National Patterns of Frequent Mental Distress Vary Widely

Prevalence in some areas of the United States consistent but there are shifts in others

WEDNESDAY, April 15 (HealthDay News) -- The prevalence of frequent mental distress has remained consistently high or low in some geographic areas of the United States, but others show substantial shifts since the early 1990s, according to a report published online April 14 in the American Journal of Preventive Medicine.

David G. Moriarty, and colleagues at the U.S. Centers for Disease Control and Prevention (CDC) in Atlanta, analyzed data from the CDC's Behavioral Risk Factor Surveillance System on 2.4 million adults covering 1993 to 2001 and 2003 to 2006 to assess the geographic distribution of frequent mental distress.

The researchers defined frequent mental distress as at least 14 mentally unhealthy days within the previous 30 days, and found that the average adult prevalence of frequent mental distress ranged from 6.6 percent in Hawaii to 14.4 percent in Kentucky, with the national average at 9.4 percent.
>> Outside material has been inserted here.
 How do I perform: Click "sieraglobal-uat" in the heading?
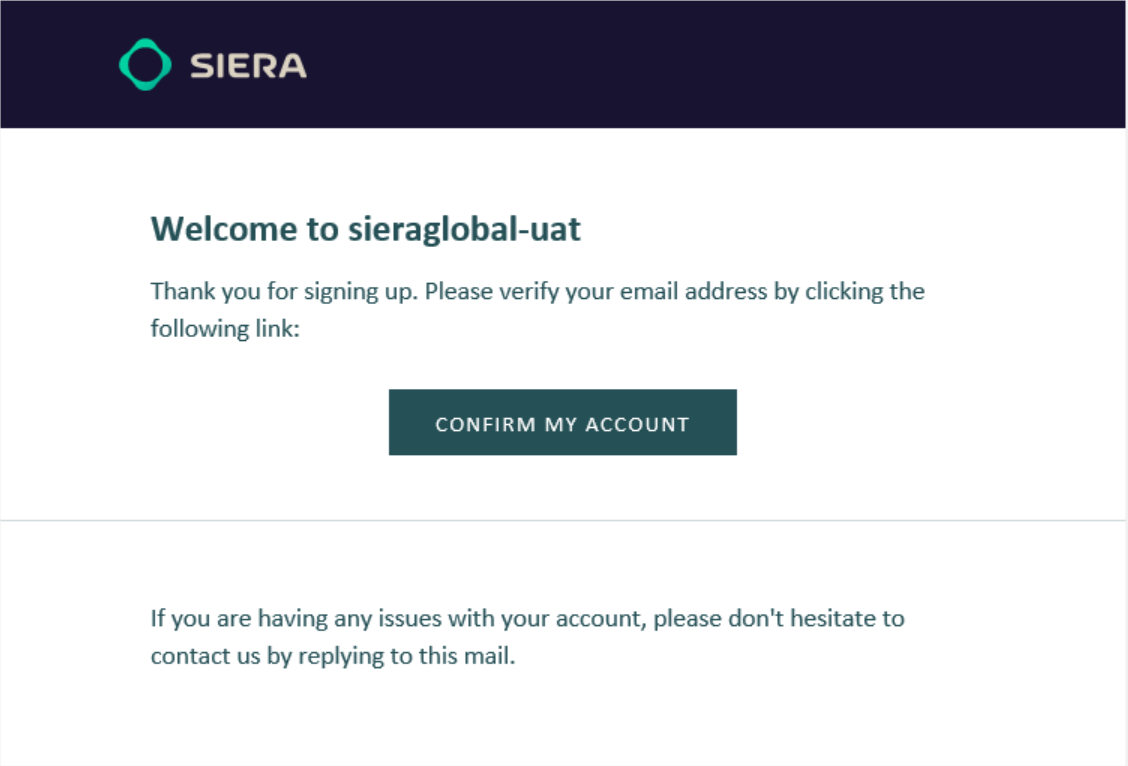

The prevalence of frequent mental distress was both high and rising in the Appalachian and the Mississippi Valley Regions, and Mississippi, Oklahoma and West Virginia recorded a more than 4 percent increase in prevalence from 1993-2001 to 2003-2006, the investigators found.

"Because frequent mental distress often indicates potentially unmet health and social service needs, programs for public health, community mental health, and social services whose jurisdictions include areas with high frequent mental distress levels should collaborate to identify and eliminate the specific preventable sources of this distress," the authors write.